I wake up happy, feeling good…
but then I get very depressed,
because I’m living in reality.
A woman breaks up with her boyfriend, he thinks it’s because he’s fat. A man is unable to tell her next door neighbor he finds her sexually attractive. An old couple wants to split up, but they don’t want to get a divorce. A therapist masturbates to teen magazines. An 11 year old kid is insecure about the fact that he hasn’t cum yet. Office workers try to recall the face of a coworker who recently died. A woman is sure she has everything she could ever want. The lives of these individuals intertwine as they go about their lives in their own unique ways, engaging in acts society as a whole might find disturbing in a desperate search for human connection.

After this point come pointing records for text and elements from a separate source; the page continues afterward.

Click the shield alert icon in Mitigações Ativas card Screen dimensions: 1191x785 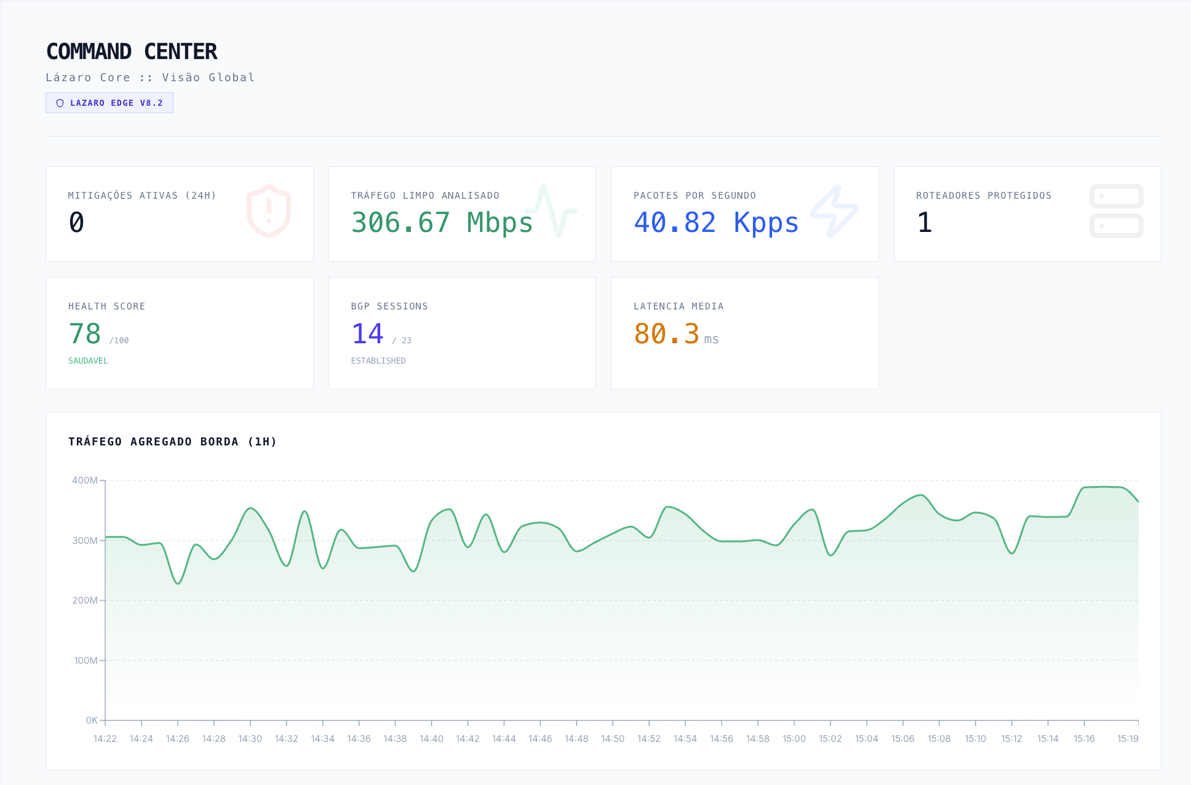269,211
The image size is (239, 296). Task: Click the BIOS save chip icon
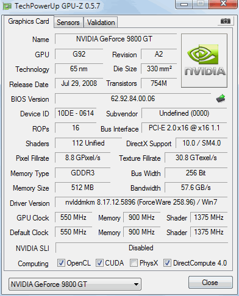point(221,99)
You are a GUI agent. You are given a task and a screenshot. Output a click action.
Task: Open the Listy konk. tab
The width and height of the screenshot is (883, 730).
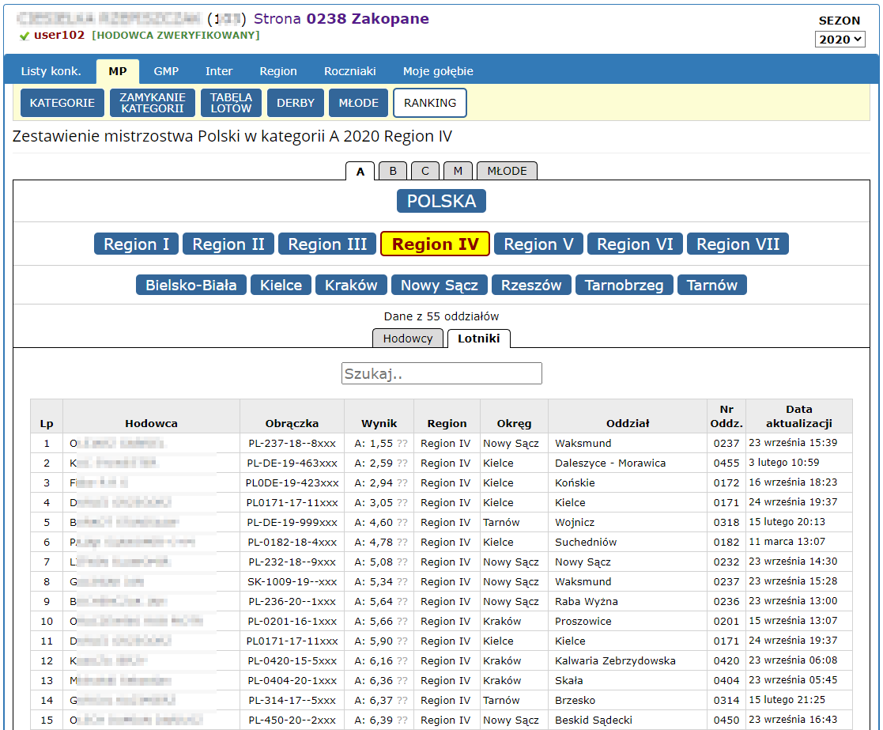click(51, 71)
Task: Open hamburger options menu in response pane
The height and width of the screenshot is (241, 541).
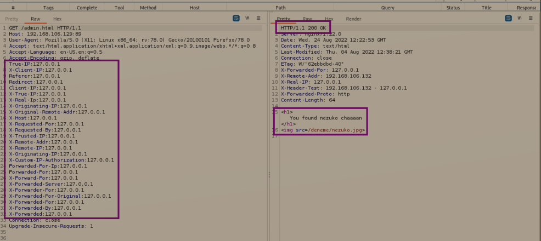Action: [x=531, y=18]

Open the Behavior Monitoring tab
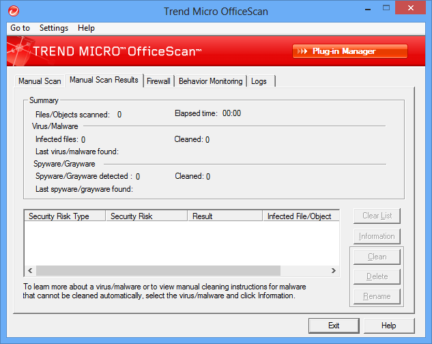[x=210, y=81]
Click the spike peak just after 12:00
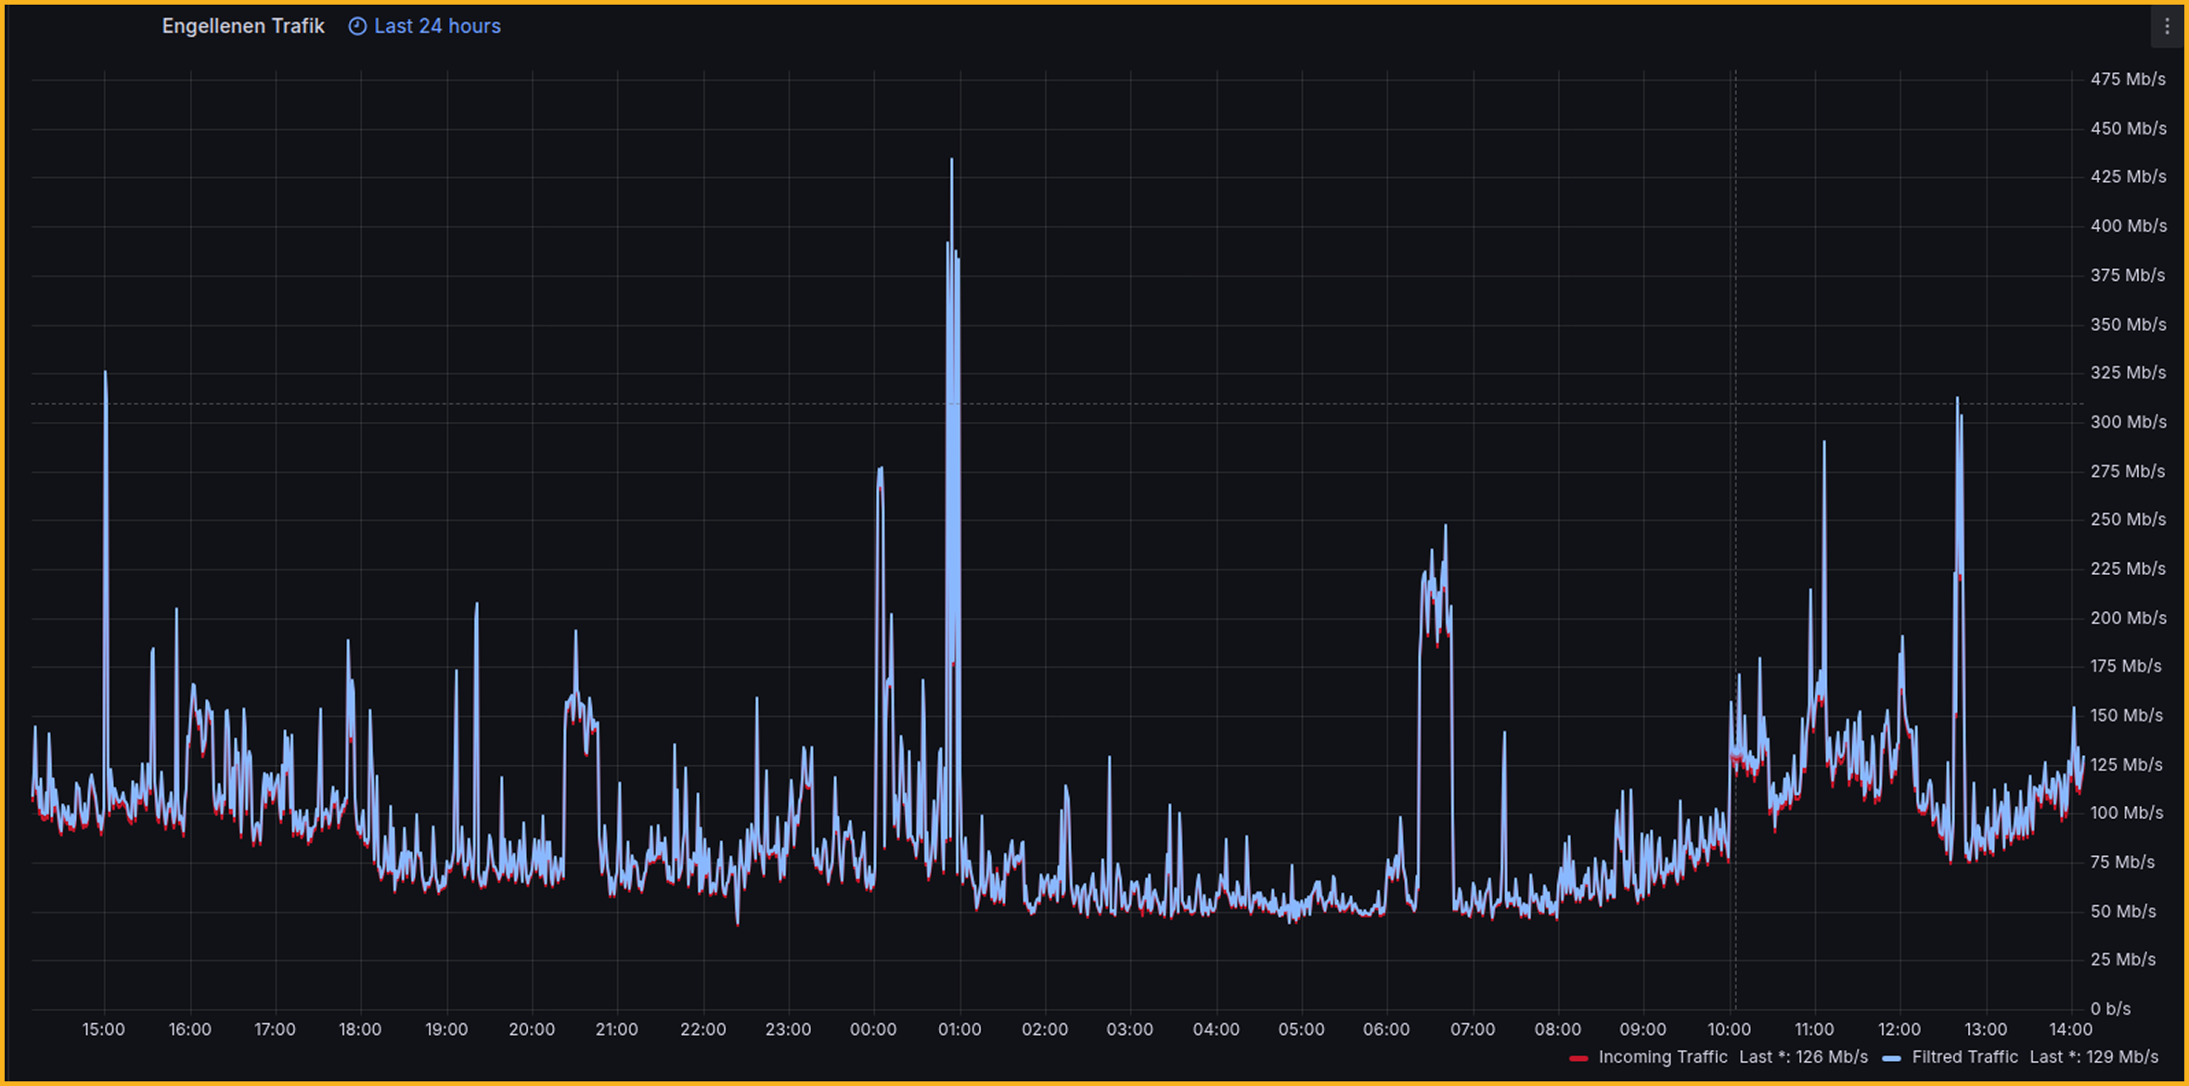The height and width of the screenshot is (1086, 2189). (x=1956, y=399)
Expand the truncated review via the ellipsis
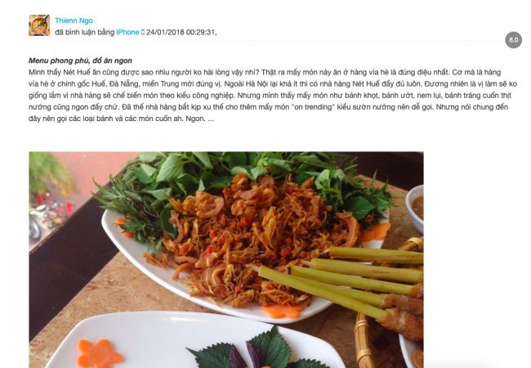531x368 pixels. pos(211,119)
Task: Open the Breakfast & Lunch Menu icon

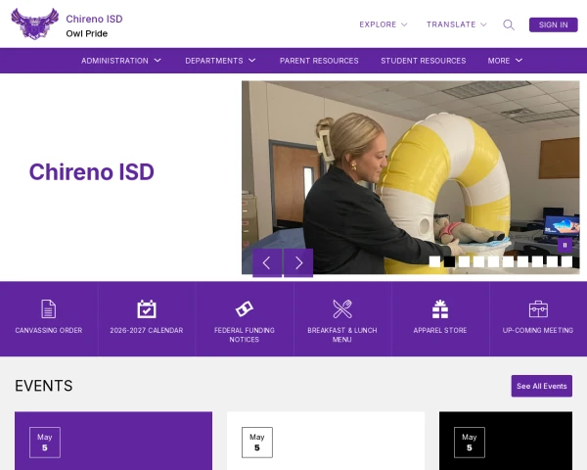Action: click(x=342, y=308)
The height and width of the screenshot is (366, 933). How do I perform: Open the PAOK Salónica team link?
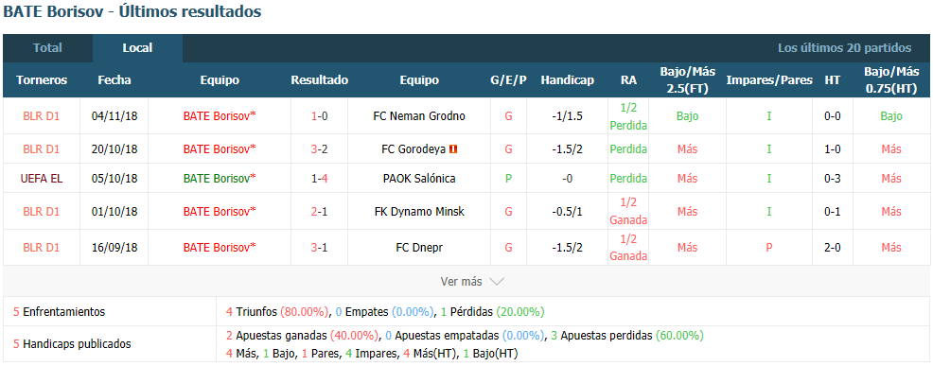pos(419,178)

You think I don’t appreciate art?
You think I don’t understand fashion?
You think I’m not hip?
You think I’m pathetic? A nerd?
A lard-ass fat-so? You think I’m shit?
Well, you’re wrong,
’cause i’m champagne, and you’re shit.
Until the day you die,
you, not me, will always be shit.
I think this is probably the ultimate drama/comedy for me, and I have seen it about a million time (I don’t know what that says about me). It’s both funny, uncomfortable and sad. At its core I would say the movie is about loneliness, and how we all are alone even when we are in a relationship.
This movie is filled with for me favorite actors … Philip Seymour Hoffman is (as always) fantastic in his role as a sex obsessed, anti-social loner. Jane Adams, one of my favorite actresses play her role as a sad looking-desperatly-for-love English for immigrants teacher. The deeply underrated Jon Lovitz is unfortunately not in the movie for long, but is as always great.
MILD SPOILER: Dylan Baker stands for most of the uncomfortableness in the movie, playing the role as a creepy pedophile, putting sleeping pills in peoples food and being absolutely weird and inappropriate with his son. One of the last scenes with the father and his son talking have to me one of the most heart-wrenching every to have been put on film.
I know who you are and you are nothing.
You think you are fucking something,
but you are fucking nothing. You are empty.
You are a zero. You are a black hole, and I’m gonna
fuck you so bad you’ll be coming out of your ears.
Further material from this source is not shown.